On a random weekday morning, the clock strikes 7:45, and I am already late to catch the bus. I sprint across the streets of Pammal to see if the gods are smiling upon me, and as they always are, I catch the bus. A large, yellow metal tube of 12 tons, and not everyone can drive it. One needs a special license to do so. One that my driver anna has. I climb aboard, grab a window seat ahead of the younger students, plug in my earphones, and slip into a higher plane of existence, egged on by the sleepy, melodious tunes of ARR.



Long story short, for over two hours every weekday, I trust my driver anna with my life as he ferries me back and forth from college. And he has never once put my life at stake, even a little. If he did, lives would be lost, and not just the ones sitting inside the bus. While most of us at Sairam were worried about whether Eid was a holiday or not, an unspoken tragedy was unfolding in Haryana's Mahendragarh. As we chilled at home, a drunken driver claimed the lives of six children, seriously injuring 20.


There have been several questions raised, like

  1. Why was a school open on Eid, a public holiday?

  2. Why was there no attendant on the bus, as mandated by the courts?

  3. Why was no action taken against the driver for drunk driving despite repeated complaints?

**Exercise aim**
Answer these questions from the text about the school bus:
1. At what time does the clock strike on the weekday morning described?
2. How heavy is the bus, in tons?
3. How many children died in the Mahendragarh crash?

**Dataset**
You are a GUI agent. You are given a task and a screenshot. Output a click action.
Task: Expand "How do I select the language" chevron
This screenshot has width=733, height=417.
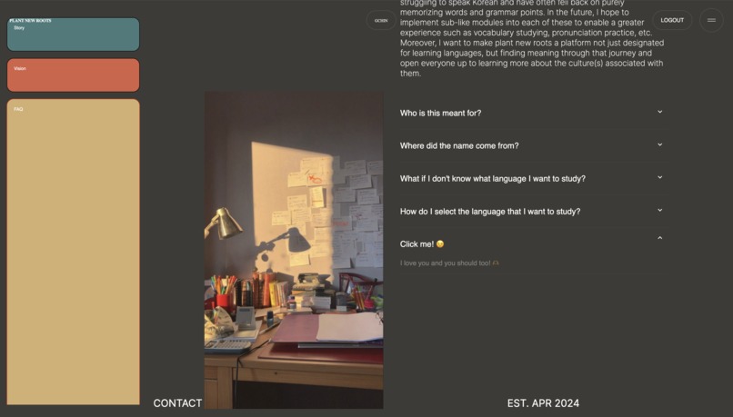click(x=659, y=210)
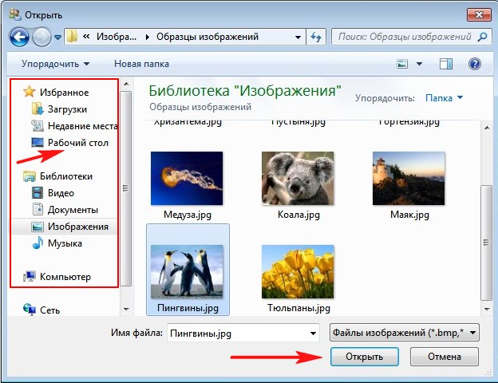Click the Back navigation arrow button

tap(19, 37)
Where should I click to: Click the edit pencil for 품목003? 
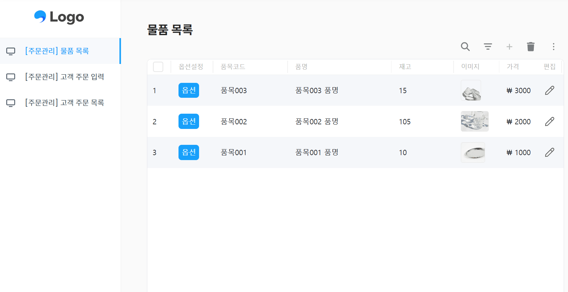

**Worked solution**
1. 7:45
2. 12 tons
3. Six